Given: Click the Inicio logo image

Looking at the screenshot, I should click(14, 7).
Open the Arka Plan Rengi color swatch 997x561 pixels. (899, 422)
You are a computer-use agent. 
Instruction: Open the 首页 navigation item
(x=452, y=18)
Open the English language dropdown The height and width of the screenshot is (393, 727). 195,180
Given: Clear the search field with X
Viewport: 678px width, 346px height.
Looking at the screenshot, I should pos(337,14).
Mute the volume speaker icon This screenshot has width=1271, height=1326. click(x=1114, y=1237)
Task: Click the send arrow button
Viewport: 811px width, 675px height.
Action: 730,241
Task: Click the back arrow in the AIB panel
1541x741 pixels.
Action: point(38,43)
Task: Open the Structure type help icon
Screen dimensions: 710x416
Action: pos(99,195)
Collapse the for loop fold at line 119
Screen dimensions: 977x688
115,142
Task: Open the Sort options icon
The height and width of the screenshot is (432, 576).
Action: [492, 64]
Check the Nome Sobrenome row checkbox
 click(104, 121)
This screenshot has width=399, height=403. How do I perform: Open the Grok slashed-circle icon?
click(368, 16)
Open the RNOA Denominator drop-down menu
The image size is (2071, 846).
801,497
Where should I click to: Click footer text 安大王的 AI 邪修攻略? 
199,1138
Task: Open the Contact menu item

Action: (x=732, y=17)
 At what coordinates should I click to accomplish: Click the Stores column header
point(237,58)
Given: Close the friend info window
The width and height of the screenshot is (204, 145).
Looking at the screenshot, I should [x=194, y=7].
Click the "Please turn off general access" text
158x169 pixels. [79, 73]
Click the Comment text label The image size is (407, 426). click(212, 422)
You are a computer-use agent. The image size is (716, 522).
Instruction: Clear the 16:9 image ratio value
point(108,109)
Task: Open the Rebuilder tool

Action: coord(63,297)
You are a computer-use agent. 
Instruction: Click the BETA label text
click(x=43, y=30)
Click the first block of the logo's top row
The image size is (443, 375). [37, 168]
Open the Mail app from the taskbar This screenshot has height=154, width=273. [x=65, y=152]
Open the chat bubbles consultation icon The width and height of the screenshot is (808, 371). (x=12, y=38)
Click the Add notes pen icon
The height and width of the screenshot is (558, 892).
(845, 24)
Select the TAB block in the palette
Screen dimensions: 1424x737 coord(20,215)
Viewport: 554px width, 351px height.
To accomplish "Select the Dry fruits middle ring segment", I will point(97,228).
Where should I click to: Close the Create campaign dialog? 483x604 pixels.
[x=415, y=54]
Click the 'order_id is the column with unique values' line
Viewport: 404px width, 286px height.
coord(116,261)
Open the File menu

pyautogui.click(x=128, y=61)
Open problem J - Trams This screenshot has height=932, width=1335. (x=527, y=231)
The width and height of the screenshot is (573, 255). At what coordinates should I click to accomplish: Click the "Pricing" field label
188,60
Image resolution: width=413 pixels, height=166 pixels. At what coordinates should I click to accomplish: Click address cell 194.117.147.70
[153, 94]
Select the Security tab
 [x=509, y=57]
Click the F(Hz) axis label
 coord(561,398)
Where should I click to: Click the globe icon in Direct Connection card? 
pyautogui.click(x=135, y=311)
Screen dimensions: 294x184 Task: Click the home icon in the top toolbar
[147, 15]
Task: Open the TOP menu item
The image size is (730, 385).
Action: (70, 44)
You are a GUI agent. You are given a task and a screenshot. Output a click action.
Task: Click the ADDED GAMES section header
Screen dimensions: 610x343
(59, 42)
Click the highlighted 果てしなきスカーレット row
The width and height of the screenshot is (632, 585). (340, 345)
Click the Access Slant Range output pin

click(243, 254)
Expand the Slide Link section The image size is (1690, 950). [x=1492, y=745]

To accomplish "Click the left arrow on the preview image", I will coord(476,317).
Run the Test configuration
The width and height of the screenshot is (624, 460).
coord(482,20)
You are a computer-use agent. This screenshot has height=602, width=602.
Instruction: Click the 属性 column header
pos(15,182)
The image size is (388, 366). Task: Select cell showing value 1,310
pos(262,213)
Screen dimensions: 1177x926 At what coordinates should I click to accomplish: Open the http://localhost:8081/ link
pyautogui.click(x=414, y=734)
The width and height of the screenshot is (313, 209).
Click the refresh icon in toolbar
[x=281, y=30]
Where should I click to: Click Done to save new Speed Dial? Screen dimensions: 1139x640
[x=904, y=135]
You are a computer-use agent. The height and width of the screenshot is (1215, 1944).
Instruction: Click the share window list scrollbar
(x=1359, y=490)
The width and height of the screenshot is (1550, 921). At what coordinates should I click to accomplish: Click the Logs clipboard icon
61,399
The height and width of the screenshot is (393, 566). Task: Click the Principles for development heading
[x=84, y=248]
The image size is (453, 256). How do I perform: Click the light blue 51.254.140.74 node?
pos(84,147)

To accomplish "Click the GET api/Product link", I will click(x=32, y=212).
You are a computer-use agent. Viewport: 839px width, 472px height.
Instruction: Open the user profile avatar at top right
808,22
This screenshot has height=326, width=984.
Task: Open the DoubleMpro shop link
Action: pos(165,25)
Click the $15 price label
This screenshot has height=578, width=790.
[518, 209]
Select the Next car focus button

▬▬▬▬▬▬▬▬▬▬

◆ **What you need to do**:
Your answer should be the exact lines above from the one with "Open the chat" through the one with "Viewport: 554px width, 351px height.", both included, and nothing besides.

◆ **Completed task**:
Open the chat bubbles consultation icon The width and height of the screenshot is (808, 371). (x=12, y=38)
Click the Add notes pen icon
The height and width of the screenshot is (558, 892).
(845, 24)
Select the TAB block in the palette
Screen dimensions: 1424x737 coord(20,215)
Viewport: 554px width, 351px height.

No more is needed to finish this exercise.